EXERCISE PROMPT:
In the Van Gogh exhibit review, swap "premature" for "untimely" and write out the passage that begins at the words "I recently viewed" and stops after "in the United States.".

PAGE EXTRACT:

+ + + + + + +

Van Gogh in America: Celebrating an Artistic Legacy

Updated: Nov 10, 2022


November 9, 2022


Stairway at Auvers, 1890. Oil on canvas, 19 11/16 x 27 3/4 in. (50 x 70.5 cm). Saint Louis Art Museum.

I recently viewed the Van Gogh in America exhibit at the Detroit Institute of Arts (DIA), and it was impressive. Besides commemorating the DIA’s status as the first American museum to purchase a painting by the Dutch artist Vincent Van Gogh (1853-1890) on the hundredth anniversary of the acquisition, this exhibition is, in the words of the DIA press release, the “first to chronicle the events and people who introduced Van Gogh to the United States."
Largely unknown during his life, Van Gogh’s popularity began growing in Europe only after his premature death by suicide in 1890 at the age of 37. Neither he nor his work visited the U.S. in his lifetime, so American audiences were not yet familiar with him. The DIA’s exhibition reveals how America’s view of Van Gogh evolved during the first half of the twentieth century and describes his rise to cultural prominence in the United States.
To tell the story of Van Gogh in America, 74 works–portraits, self-portraits, landscapes and still lifes–are arranged into eight categories beginning with Van Gogh in Black and White, followed by America’s First Glimpse, Family Ties, A Van Gogh for Detroit, The Midwest Takes the Lead, The Tipping Point (spanning three gallery areas), Van Gogh in Hollywood and ending with A Lasting Legacy. The exhibition examines Van Gogh’s slow rise to fame in the U.S. It acknowledges his lifelong mental health struggles and looks at the challenges he faced gaining recognition and acceptance for and appreciation of his work. But it also imparts a sense of the man and his relationships with family, friends, and other artists. Finally, the exhibition details how sensationalized biographies of Van Gogh published in the early twentieth century followed by later cinematic adaptations and documentaries have contributed to his celebrity and influence his legacy today.

+ + + + + + +

ITEMS:

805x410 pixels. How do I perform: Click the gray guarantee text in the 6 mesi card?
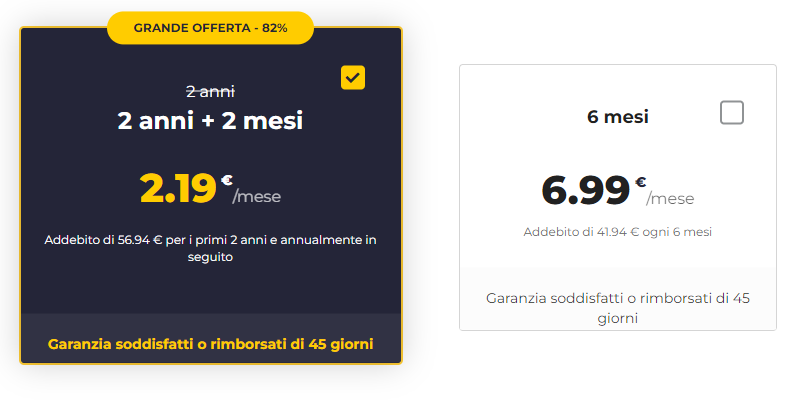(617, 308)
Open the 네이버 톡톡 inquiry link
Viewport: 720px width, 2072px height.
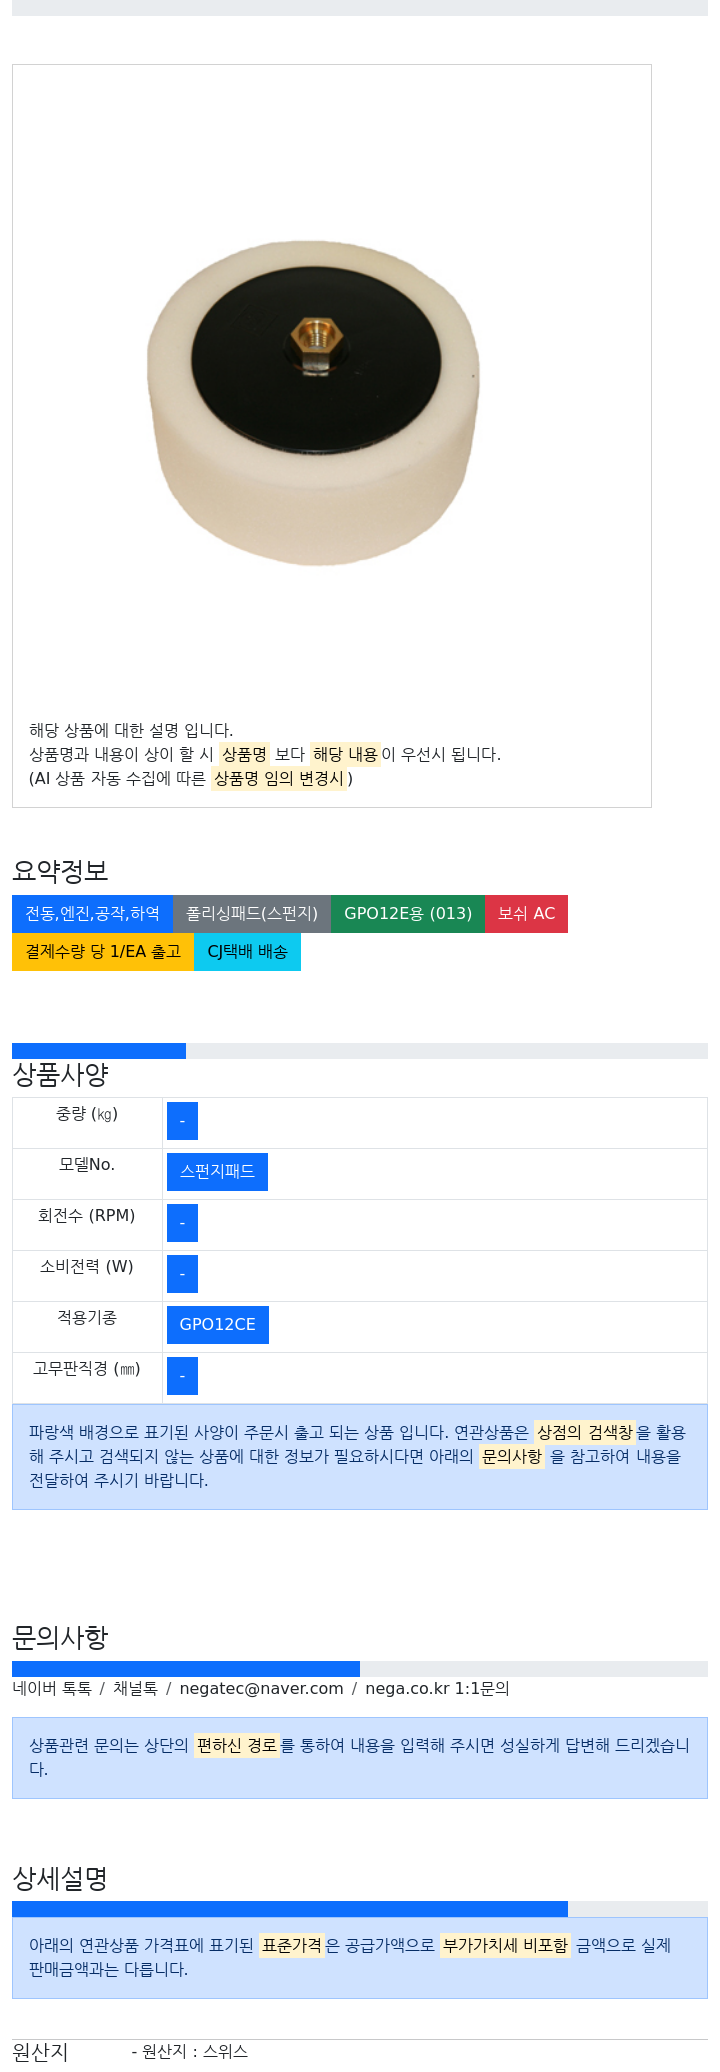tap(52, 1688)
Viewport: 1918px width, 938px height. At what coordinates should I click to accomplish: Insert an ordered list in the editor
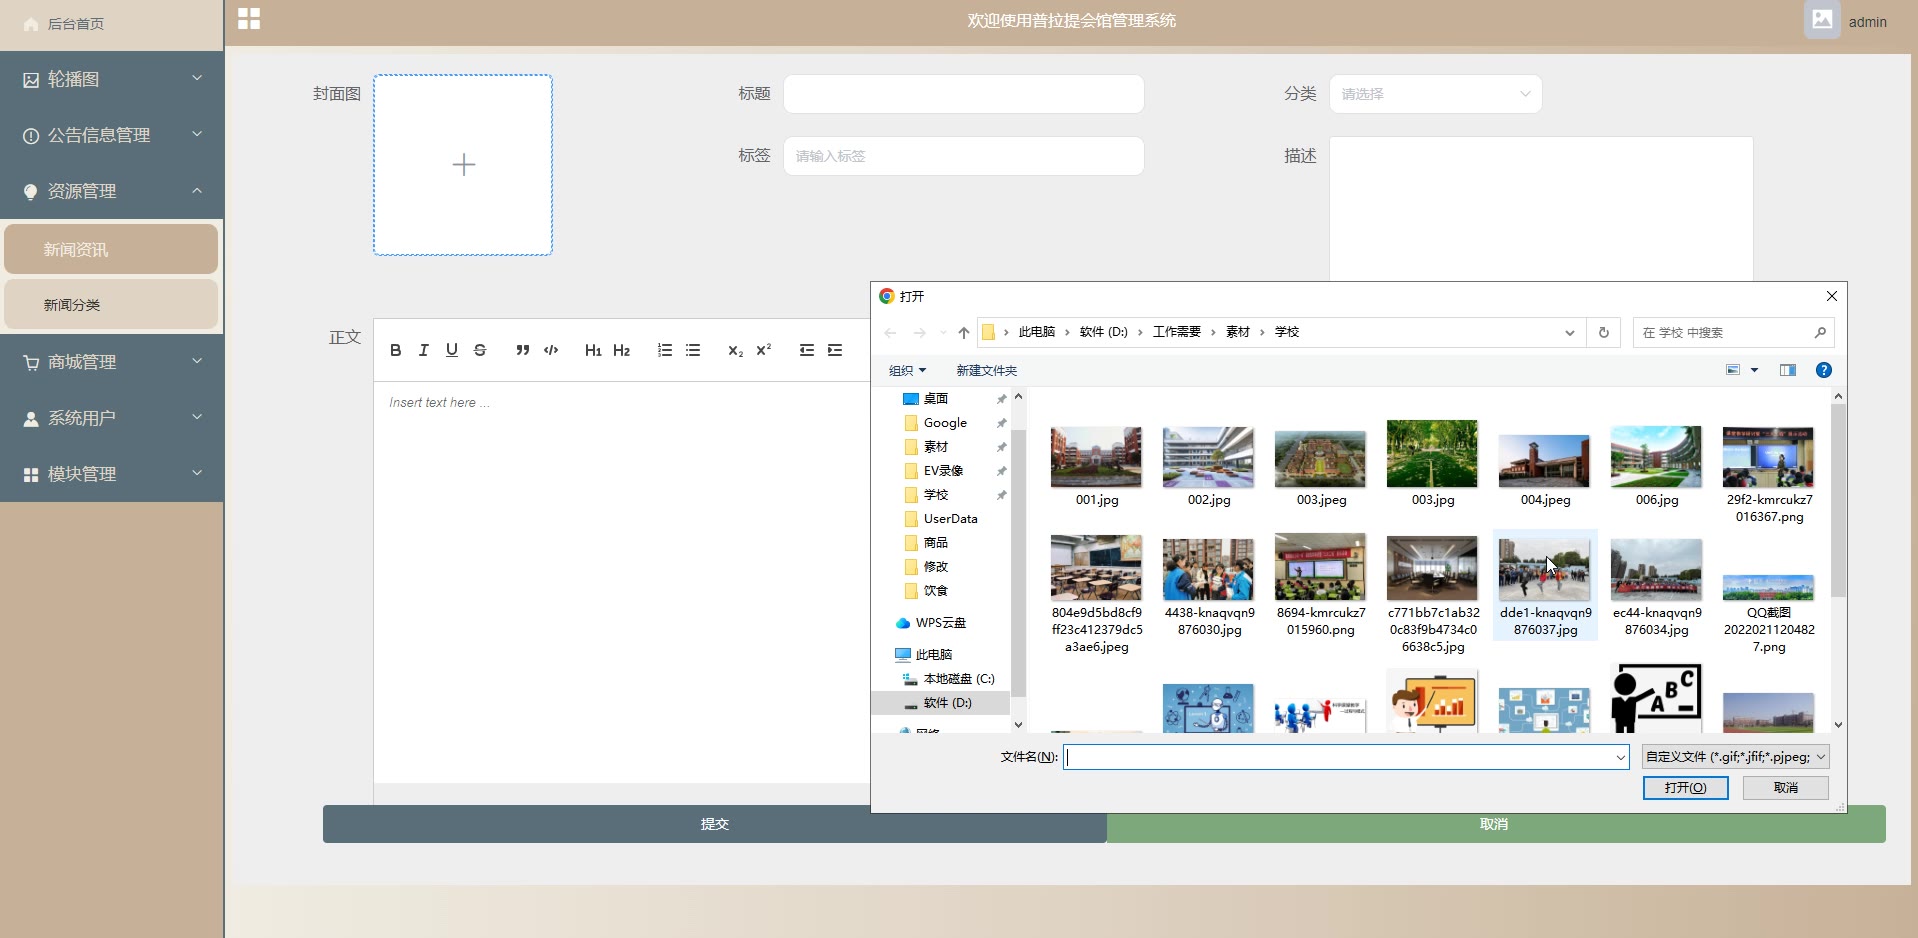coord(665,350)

+ + + + + + +

TASK OUTPUT:
I recently viewed the Van Gogh in America exhibit at the Detroit Institute of Arts (DIA), and it was impressive. Besides commemorating the DIA’s status as the first American museum to purchase a painting by the Dutch artist Vincent Van Gogh (1853-1890) on the hundredth anniversary of the acquisition, this exhibition is, in the words of the DIA press release, the “first to chronicle the events and people who introduced Van Gogh to the United States."
Largely unknown during his life, Van Gogh’s popularity began growing in Europe only after his untimely death by suicide in 1890 at the age of 37. Neither he nor his work visited the U.S. in his lifetime, so American audiences were not yet familiar with him. The DIA’s exhibition reveals how America’s view of Van Gogh evolved during the first half of the twentieth century and describes his rise to cultural prominence in the United States.